“Concentração no futebol tem de ser abolida a partir de dezembro de 2014, porque meu mandato acaba no fim do ano. Aí eu não vou ter de sair de madrugada atrás de jogador. Se soltar, meu amigo, a torcida vai pegar um monte na rua, na farra, na putaria… Eu sou a favor do seguinte: todo mundo concentrado com namorada, mulher, amante, puta ou o que for dentro do quarto. Se bem que mulher enche o saco do cara também, né? Tem isso. Aí o jogador vai reclamar: ‘Trazer minha mulher pra cá bem na hora que eu tenho paz? Puta que pariu, que presidente escroto!’”
O depoimento acima, mantidas as licenças tipicamente desbocadas, foi concedido ao blog por Alexandre Kalil no fim do ano passado. O presidente justificava a existência de concentração no Atlético, que por diversas vezes, ainda sob o comando de Cuca, chegou a antecipar o confinamento dos jogadores em até dois dias antes de cada jogo.
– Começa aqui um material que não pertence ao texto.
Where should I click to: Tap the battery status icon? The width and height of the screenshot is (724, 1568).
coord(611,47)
Na mesma semana em que Ronaldinho Gaúcho se despediu de Belo Horizonte, o técnico Levir Culpi revogou a lei de Kalil e aboliu o regime de concentração na Cidade do Galo.
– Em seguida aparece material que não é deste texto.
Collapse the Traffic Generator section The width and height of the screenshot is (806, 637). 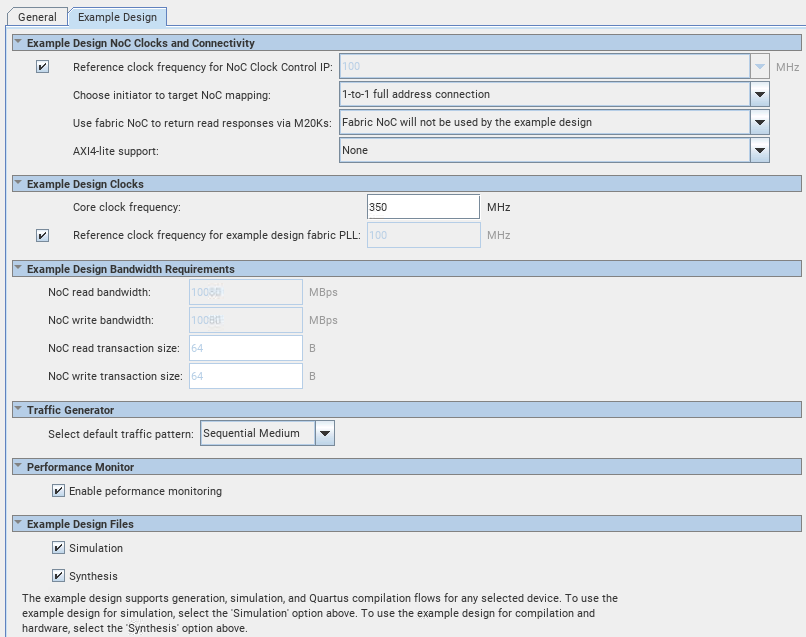click(18, 410)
Não se trata de pioneirismo. O Internacional, de Abel Braga, já havia feito o mesmo no começo do ano sob influência dos grandes clubes europeus. Diferentemente de Portuguesa, Vasco e Botafogo, o fim da reclusão dos colorados não foi fruto de um motim por salários atrasados, mas sim de uma decisão que partiu do clube.
E, diferentemente de Abel no Inter, Levir não conta com o respaldo da diretoria atleticana. A medida é um risco que resolveu bancar. Afinal, jogadores se cansaram de jogar dominó e videogame uns com os outros enquanto poderiam estar com suas famílias – ou fazendo o que bem entenderem.
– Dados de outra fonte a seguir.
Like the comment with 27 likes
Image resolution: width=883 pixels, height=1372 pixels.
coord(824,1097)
Concentração não ganha jogo, e com isso o próprio Kalil concorda. Mas o excesso na privação de liberdade do elenco, por outro lado, pode ser desastroso. Em 2012, muitos jogadores torceram o nariz para a concentração antecipada de Cuca. Para alguns, foi o fato determinante para a perda do título brasileiro.
Apesar dos bons resultados, o técnico não cedia e chegou até a bater de frente com Ronaldinho. Diego Tardelli, outra referência do time, também não suportava mais o regime fechado de Cuca no ano passado. Ajudou a convencer Levir a dar o voto de confiança.
O time venceu seu primeiro compromisso sem concentração, diante do Atlético-PR. O Inter, que não se concentra desde março, briga por título no Brasileiro. Qualquer tentativa de relacionar confinamento a taças e vitórias é estupidez, assim como associar futuras derrotas do Atlético à falta de concentração.
Levir trabalha com a realidade. Sabe que concentrar não ganha nem nunca ganhou jogo algum. E que os jogadores podem render melhor longe de um ambiente que remete aos tempos de amadorismo do futebol.
Por décadas os clubes pressupõem que prender jogadores é a única solução para afastá-los da noite e das farras. E há, sobretudo entre dirigente e torcedores, quem acredite cegamente nisso. Na verdade, esse paternalismo, essa mania de se comportar como babás, é que os fazem reféns da própria falta de profissionalismo.
A superproteção cria boleiros mimados desde a base, acostumados a ter tudo na mão, cientes de que seus deslizes serão sempre computados na cartilha dos patriarcas, e não na responsabilidade que deveriam assumir como qualquer outro trabalhador.
Que, ao contrário do caso Jô, “desaparecido” depois do último jogo, torcedores não tentem culpar o técnico por eventuais pisadas de bola dos jogadores. Cada um responde por sua conduta e por seus atos.
A grande, porém tardia, sacada de Levir é óbvia: o atleta deve ser tratado como um profissional qualquer, não como popstar. Médicos, pilotos ou engenheiros não precisam de concentração para cumprir suas obrigações. Jogadores, muito menos.
ATUALIZAÇÃO – 16h29
Em contato por meio da assessoria de imprensa, a diretoria do clube afirma que deu aval à medida de Levir Culpi, embora o diretor de futebol Eduardo Maluf não acredite no êxito da política adotada pelo técnico.
ATUALIZAÇÃO 2 – 13/11
Na final da Copa do Brasil e ainda na briga pelo título brasileiro, o Atlético acumula 13 vitórias e um empate em jogos como mandante desde o fim da concentração na Cidade do Galo.